• TASK STATEMENT
Can you return, unchanged, the lines of the material from the one containing "Select Thunderbolt/USB4 in the sidebar" through the one containing "(x=1004, y=846)", inclusive, leaving out the pictures?

• RECORD EXTRACTS
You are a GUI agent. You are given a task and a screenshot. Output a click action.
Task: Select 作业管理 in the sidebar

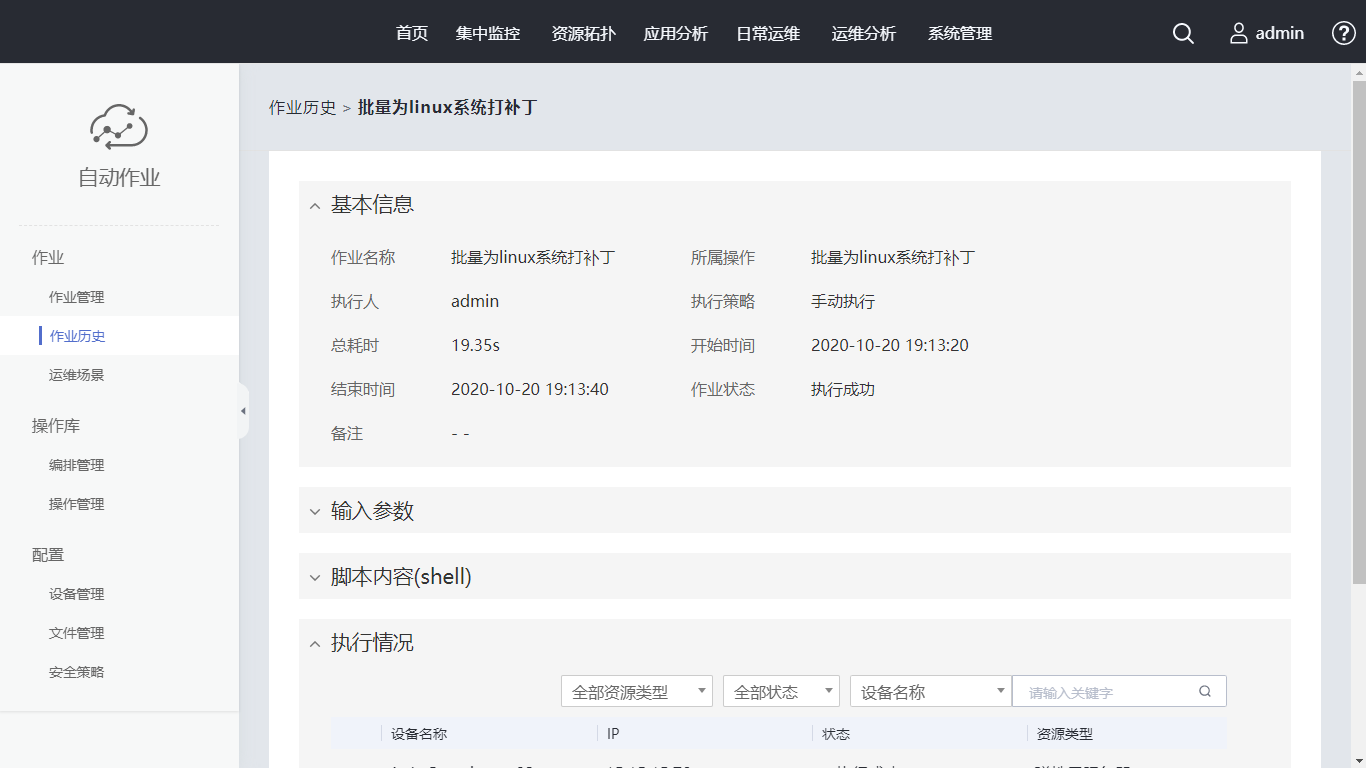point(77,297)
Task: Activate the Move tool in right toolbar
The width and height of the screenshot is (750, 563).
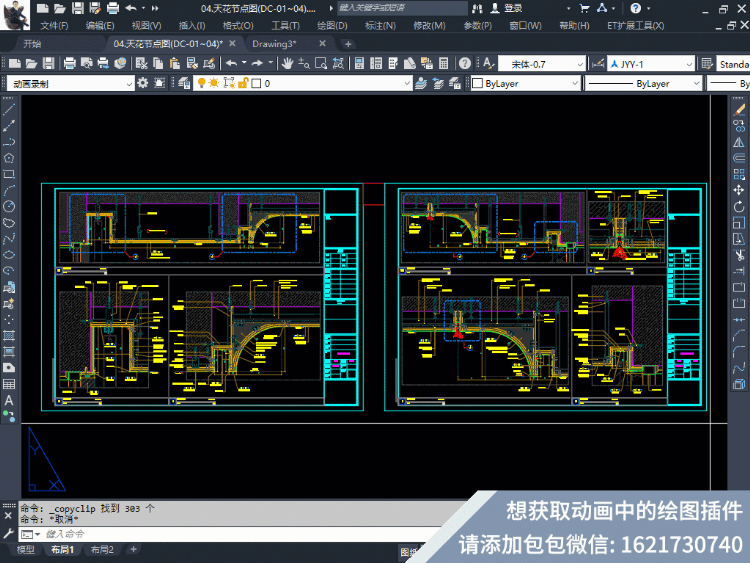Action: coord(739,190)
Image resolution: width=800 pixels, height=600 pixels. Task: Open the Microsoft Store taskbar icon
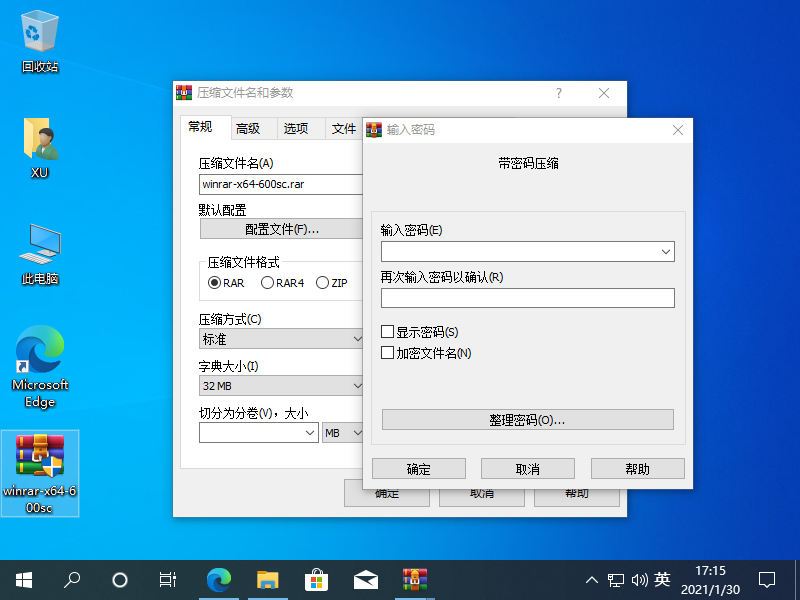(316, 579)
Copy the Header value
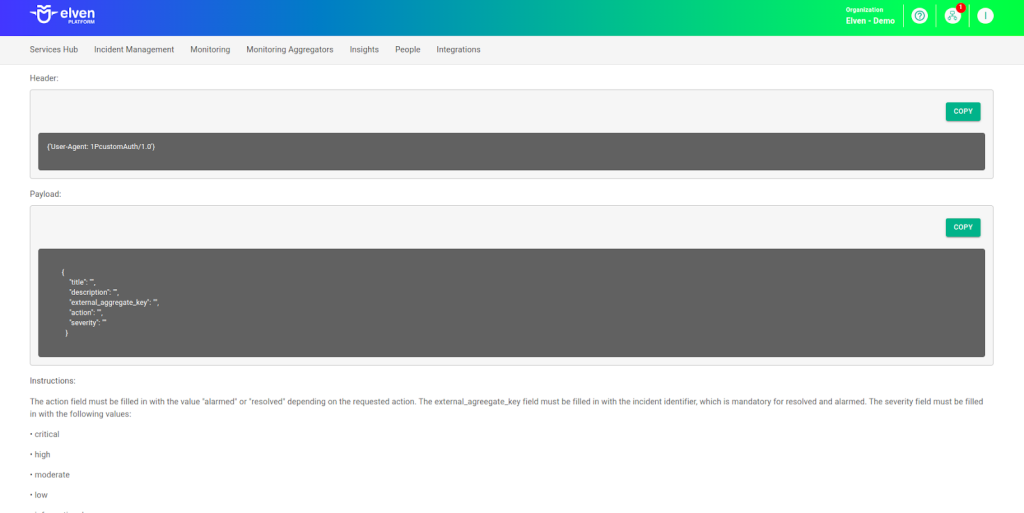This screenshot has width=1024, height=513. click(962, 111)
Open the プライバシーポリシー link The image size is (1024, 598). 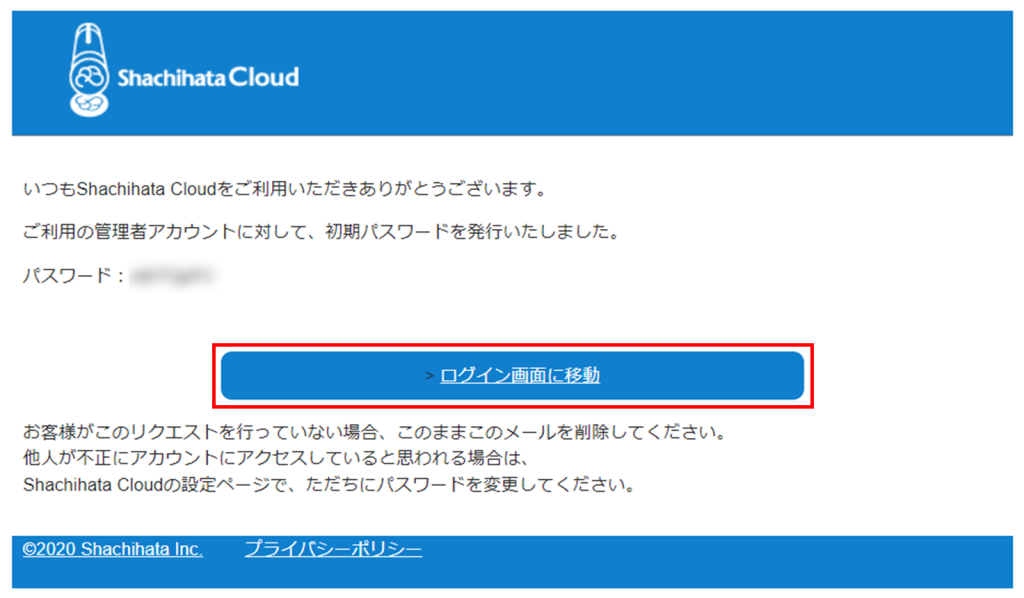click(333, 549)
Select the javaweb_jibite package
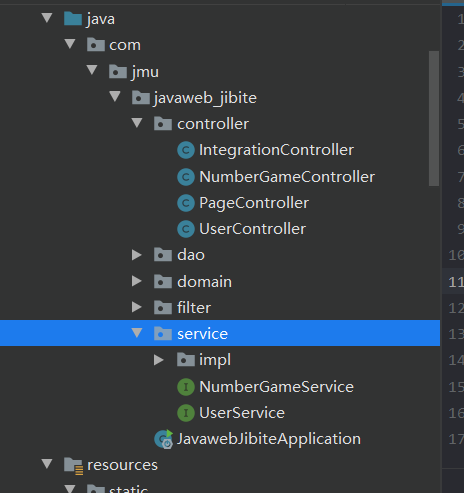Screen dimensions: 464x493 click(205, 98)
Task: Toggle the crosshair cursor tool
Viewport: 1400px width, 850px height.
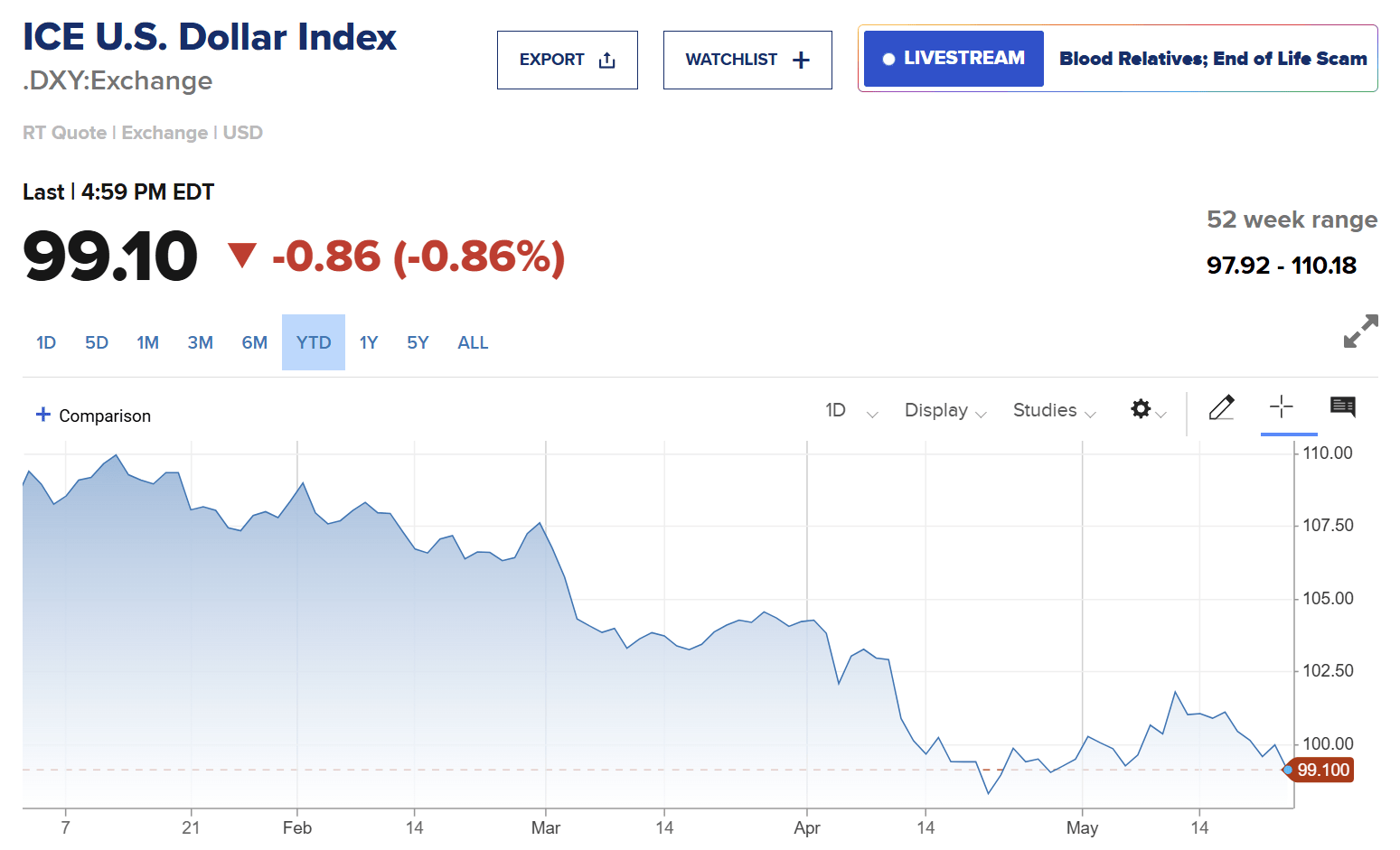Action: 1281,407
...
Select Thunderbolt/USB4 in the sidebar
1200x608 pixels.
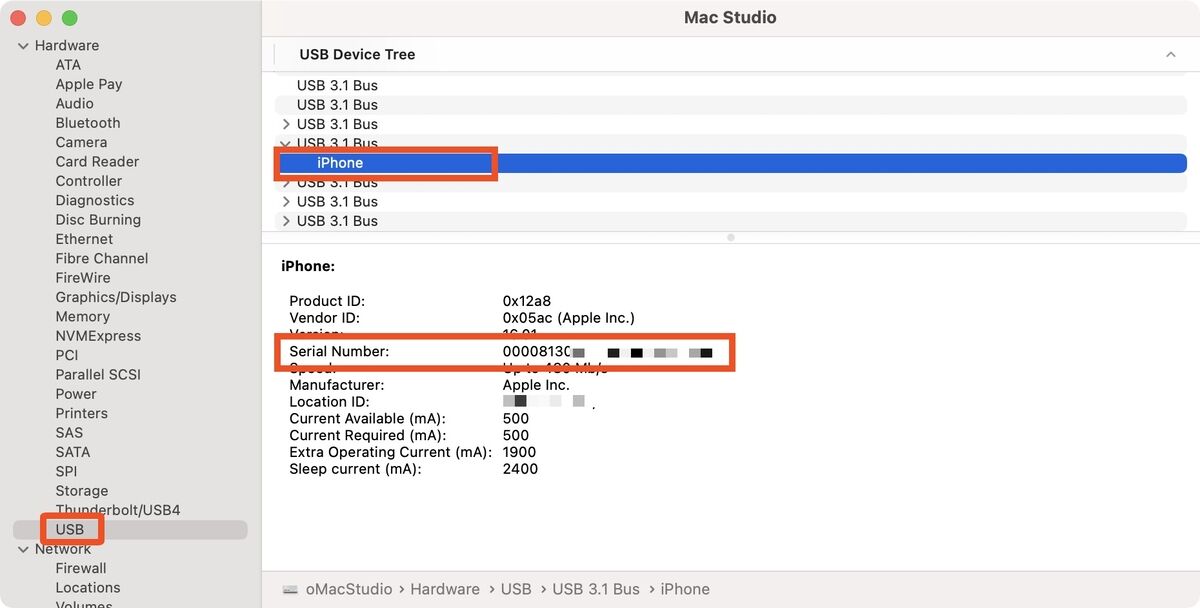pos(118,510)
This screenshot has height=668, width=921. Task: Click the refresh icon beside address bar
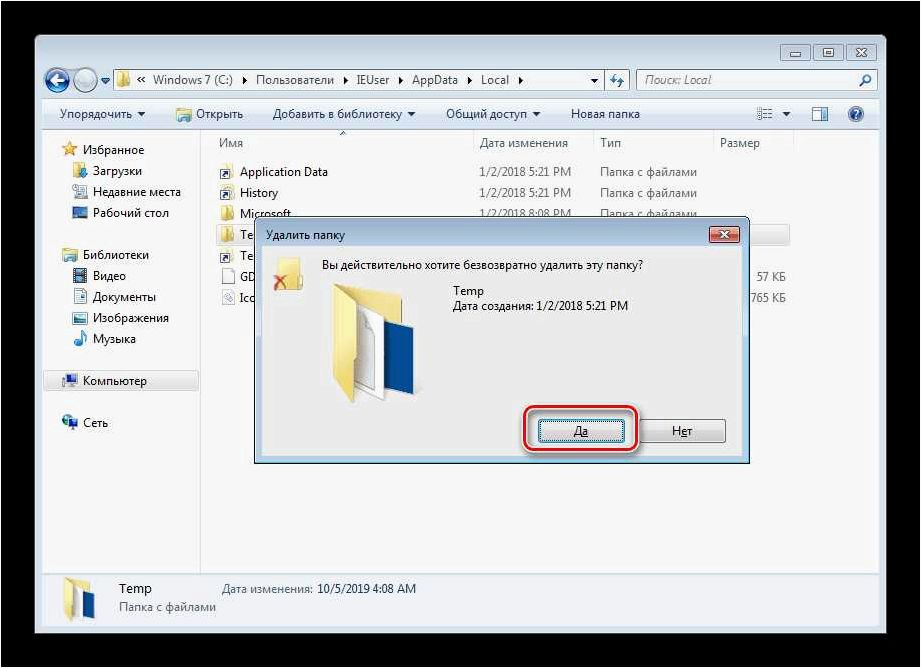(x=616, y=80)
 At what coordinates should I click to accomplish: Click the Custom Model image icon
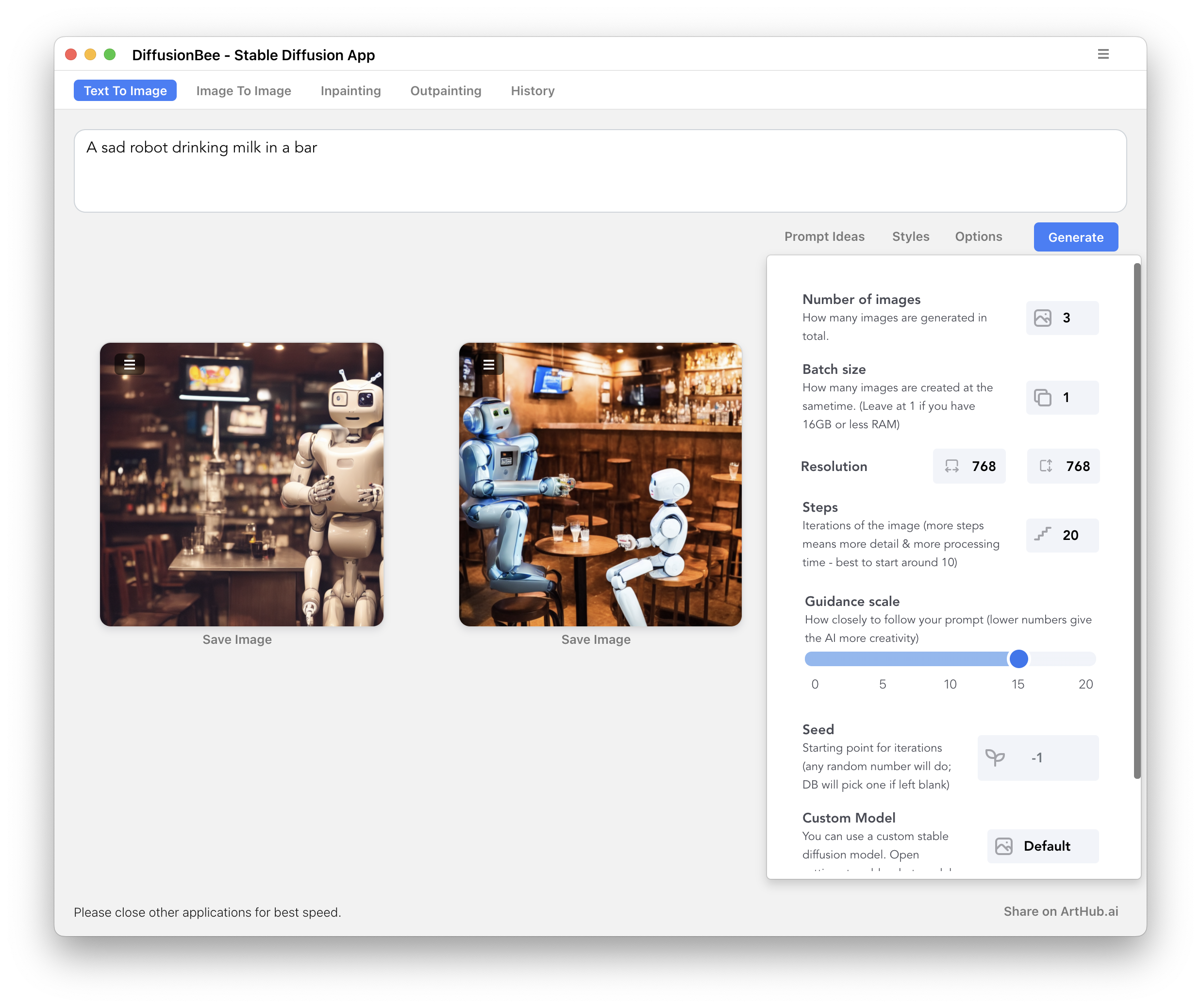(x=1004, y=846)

• EXPECTED OUTPUT
Select Thunderbolt/USB4 in the sidebar
1200x608 pixels.
pos(118,510)
This screenshot has height=668, width=921. Task: Click the refresh icon beside address bar
(x=616, y=80)
 At what coordinates should I click to accomplish: Click the Custom Model image icon
(x=1004, y=846)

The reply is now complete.